Uganda Wants to Murder Sexually Active HIV+ Gays. So Why Doesn’t AIDS Crusader Bill Gates Care?

Should we be concerned that Bill Gates, rich person and master philanthropist and Sundance dancer, doesn’t seem very concerned about Uganda’s Kill The Gays bill?

The Bill & Melinda Gates Foundation, with a $35 billion endowment, focuses on global literacy, entrepreneurship in the poor regions, and of course, HIV/AIDS research, treatment, and prevention. And that’s where Gates’ focus on Uganda and Africa at large remain.

And yet he tells a reporter, when asked about Uganda’s proposed legislation: “The spread of AIDS is a huge problem and obviously we’re very involved. I talk in my letter about the great success with this male circumcision effort, and preventative drug trials. There’s a tendency to think in the U.S. just because a law says something that it’s a big deal. In Africa if you want to talk about how to save lives, it’s not just laws that count.

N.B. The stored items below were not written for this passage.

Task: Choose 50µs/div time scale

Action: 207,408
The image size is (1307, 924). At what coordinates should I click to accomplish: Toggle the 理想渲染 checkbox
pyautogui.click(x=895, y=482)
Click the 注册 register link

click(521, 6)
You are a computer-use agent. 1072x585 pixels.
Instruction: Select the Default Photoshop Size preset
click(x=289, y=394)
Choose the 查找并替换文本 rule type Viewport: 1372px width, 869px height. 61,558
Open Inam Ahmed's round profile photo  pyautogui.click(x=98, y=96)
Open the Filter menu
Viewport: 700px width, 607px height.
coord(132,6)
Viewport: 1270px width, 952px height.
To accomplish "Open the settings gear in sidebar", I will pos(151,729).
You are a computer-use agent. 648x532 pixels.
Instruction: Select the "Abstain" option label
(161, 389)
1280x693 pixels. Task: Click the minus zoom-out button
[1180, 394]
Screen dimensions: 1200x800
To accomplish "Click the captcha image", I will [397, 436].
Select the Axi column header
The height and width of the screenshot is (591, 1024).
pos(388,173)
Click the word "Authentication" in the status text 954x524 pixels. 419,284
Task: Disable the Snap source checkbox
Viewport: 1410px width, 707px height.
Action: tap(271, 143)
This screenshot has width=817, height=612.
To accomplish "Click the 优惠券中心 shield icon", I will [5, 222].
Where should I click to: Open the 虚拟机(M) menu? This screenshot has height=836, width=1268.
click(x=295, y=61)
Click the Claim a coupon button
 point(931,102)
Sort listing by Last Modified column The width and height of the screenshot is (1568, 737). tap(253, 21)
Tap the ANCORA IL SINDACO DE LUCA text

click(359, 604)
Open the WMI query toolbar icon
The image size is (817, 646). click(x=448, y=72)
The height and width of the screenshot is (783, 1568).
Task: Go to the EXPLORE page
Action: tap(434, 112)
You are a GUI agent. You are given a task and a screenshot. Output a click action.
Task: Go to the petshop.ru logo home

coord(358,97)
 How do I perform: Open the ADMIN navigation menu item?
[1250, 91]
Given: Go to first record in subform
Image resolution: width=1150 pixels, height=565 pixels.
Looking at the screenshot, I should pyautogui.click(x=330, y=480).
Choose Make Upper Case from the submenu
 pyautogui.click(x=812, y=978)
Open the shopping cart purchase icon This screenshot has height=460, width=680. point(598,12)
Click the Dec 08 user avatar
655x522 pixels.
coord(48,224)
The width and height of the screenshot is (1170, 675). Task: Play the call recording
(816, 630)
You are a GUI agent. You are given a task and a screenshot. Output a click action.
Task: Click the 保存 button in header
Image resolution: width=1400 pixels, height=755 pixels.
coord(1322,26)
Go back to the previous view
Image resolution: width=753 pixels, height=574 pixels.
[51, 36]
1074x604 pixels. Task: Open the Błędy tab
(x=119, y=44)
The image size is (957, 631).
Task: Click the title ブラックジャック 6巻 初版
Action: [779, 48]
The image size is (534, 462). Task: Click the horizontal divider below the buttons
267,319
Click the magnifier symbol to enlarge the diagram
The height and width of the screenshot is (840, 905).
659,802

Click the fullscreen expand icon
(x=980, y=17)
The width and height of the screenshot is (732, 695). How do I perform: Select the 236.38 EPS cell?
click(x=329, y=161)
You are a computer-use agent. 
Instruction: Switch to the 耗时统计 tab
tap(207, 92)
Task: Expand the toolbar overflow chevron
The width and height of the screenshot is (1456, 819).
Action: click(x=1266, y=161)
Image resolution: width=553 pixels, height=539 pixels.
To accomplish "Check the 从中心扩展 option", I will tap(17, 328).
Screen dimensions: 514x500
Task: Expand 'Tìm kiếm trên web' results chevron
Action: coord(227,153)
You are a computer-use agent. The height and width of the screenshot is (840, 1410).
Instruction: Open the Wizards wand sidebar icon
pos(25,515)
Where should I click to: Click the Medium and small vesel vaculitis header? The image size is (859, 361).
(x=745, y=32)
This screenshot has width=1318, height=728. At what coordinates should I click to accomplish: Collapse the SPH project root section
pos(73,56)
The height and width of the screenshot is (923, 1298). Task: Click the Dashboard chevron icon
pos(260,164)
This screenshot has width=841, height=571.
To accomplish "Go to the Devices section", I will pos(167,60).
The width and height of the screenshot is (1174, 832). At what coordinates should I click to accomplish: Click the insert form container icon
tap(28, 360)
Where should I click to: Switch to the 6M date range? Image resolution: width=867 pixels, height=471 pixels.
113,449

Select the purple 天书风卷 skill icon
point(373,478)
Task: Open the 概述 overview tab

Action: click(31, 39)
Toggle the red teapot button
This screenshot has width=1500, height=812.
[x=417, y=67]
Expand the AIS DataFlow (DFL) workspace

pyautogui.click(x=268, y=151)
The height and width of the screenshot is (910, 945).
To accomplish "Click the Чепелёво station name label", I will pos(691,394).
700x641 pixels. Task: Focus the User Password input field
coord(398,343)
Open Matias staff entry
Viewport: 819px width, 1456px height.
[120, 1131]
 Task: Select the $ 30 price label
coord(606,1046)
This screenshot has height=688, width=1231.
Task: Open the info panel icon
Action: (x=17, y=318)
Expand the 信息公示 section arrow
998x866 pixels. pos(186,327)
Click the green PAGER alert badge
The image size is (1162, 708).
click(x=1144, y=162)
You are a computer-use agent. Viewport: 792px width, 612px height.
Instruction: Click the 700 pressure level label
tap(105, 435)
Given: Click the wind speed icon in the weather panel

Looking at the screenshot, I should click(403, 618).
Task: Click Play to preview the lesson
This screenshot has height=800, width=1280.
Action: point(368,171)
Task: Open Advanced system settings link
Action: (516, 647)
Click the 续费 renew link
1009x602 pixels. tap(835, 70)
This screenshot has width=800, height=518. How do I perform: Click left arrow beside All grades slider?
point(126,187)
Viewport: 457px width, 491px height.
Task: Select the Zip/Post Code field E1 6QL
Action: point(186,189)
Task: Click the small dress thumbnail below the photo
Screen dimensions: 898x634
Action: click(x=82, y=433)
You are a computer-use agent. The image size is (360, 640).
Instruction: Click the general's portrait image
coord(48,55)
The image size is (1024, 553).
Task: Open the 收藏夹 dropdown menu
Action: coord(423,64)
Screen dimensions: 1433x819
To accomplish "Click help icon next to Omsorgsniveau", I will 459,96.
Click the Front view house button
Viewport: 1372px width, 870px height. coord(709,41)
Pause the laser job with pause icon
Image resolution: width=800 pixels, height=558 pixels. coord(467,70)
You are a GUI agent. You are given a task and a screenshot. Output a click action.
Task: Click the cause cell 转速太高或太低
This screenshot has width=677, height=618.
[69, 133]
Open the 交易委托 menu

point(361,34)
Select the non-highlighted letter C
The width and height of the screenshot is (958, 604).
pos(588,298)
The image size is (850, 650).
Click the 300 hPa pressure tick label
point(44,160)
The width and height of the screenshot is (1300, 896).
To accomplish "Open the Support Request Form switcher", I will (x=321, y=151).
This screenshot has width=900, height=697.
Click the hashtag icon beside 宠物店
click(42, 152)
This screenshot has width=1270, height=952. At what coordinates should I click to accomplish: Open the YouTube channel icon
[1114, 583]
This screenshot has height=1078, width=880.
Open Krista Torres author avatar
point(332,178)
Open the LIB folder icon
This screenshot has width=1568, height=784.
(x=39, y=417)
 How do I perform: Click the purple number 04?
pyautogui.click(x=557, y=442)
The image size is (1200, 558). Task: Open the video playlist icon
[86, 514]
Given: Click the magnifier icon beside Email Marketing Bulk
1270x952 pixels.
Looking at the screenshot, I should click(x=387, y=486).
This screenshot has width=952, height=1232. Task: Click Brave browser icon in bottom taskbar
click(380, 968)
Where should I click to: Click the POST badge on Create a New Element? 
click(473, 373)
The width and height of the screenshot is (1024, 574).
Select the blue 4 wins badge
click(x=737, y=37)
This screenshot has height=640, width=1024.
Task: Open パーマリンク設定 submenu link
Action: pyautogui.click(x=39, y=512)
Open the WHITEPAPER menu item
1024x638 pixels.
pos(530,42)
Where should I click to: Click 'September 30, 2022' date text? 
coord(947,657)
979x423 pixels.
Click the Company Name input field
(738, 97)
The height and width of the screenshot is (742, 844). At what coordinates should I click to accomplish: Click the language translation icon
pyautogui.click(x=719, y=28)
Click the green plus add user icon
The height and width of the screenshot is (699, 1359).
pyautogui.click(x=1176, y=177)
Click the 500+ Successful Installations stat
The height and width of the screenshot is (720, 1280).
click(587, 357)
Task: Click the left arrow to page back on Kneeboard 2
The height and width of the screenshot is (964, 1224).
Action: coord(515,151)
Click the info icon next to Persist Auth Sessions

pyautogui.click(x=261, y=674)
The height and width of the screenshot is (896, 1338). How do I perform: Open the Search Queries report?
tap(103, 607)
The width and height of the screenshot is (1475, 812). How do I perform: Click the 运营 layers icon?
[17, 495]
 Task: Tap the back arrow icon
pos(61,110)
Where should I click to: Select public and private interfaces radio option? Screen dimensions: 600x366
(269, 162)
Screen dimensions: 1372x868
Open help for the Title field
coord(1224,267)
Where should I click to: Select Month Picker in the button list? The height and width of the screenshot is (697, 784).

There’s a stigma no matter what that law says, for sex workers, men having sex with men, that’s always been a problem for AIDS. It relates to groups that aren’t that visible. AIDS itself is subject to incredible stigma. Open involvement is a helpful thing. I wouldn’t overly focus on that. In terms of how many people are dying in Africa, it’s not about the law on the books; it’s about getting the message out and the new tools.”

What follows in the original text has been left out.